Emergency passports have been issued to 1,010 Irish citizens since the Passport Service suspended the issuing of new documents when Covid-19 restrictions were ramped up last Christmas.
An emergency passport service is available for people who require vital medical treatment and those who need to travel due to the death or serious illness of a family member.
When services were suspended at Christmas, around 56,000 applications were 'stranded' in the Passport Online system and 6,000 paper applications were paused. Since the suspension of services, the passports of 43,000 Irish citizens have expired. Concerns have been expressed about delays that could affect applications when restrictions on international travel are lifted.
A Department of Foreign Affairs spokeswoman told the Sunday Independent the Passport Service "will be able to clear any backlog within six to eight weeks of resuming operations" once restrictions allow.
Last June, when normal passport services resumed after the first lockdown, the backlog for Passport Online applications was cleared in four weeks.
Online applications will be dealt with much quicker than paper ones.When restrictions eventually move from Level 5 to Level 4, the Passport Service will resume processing online applications.
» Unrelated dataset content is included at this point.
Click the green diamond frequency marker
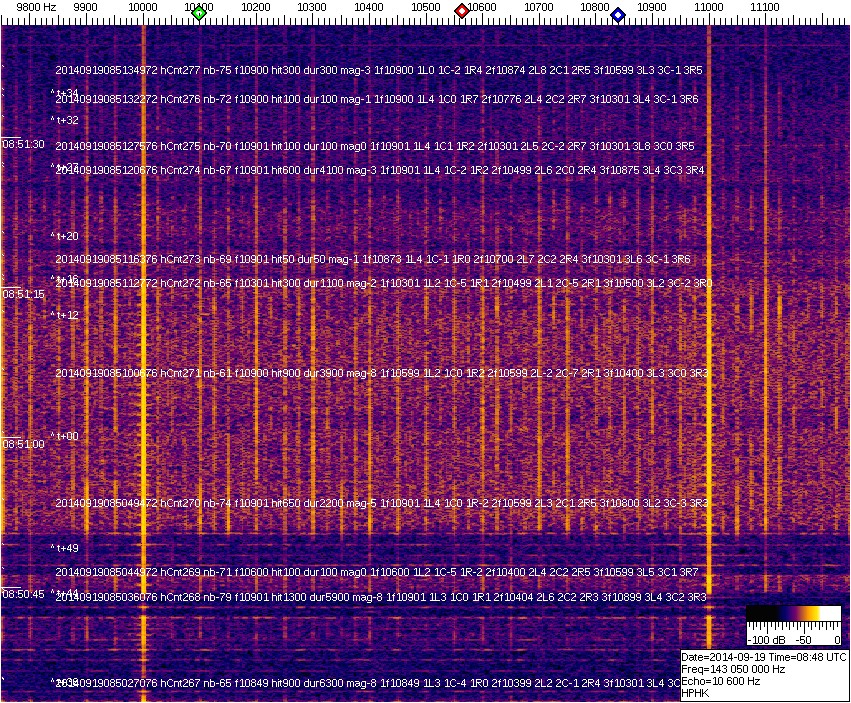 click(x=199, y=13)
Only when restrictions are eased further, to Level 3, will the processing of paper-based applications start again.
In terms of applications for passports at Irish embassies abroad, the highest number of urgent requests for emergency travel documents during the current Level 5 restrictions have come from Abu Dhabi in the United Arab Emirates.
Last year, Irish consular services that received the greatest number of passport applications in foreign countries were in Pretoria, New York, San Francisco, Abu Dhabi, Canberra, Ottawa, Chicago, Sydney, Paris and Washington.
In 2019, 935,000 passports were issued, but only 450,000 were issued last year, when the pandemic struck. At present, 5.2 million people hold valid Irish passports.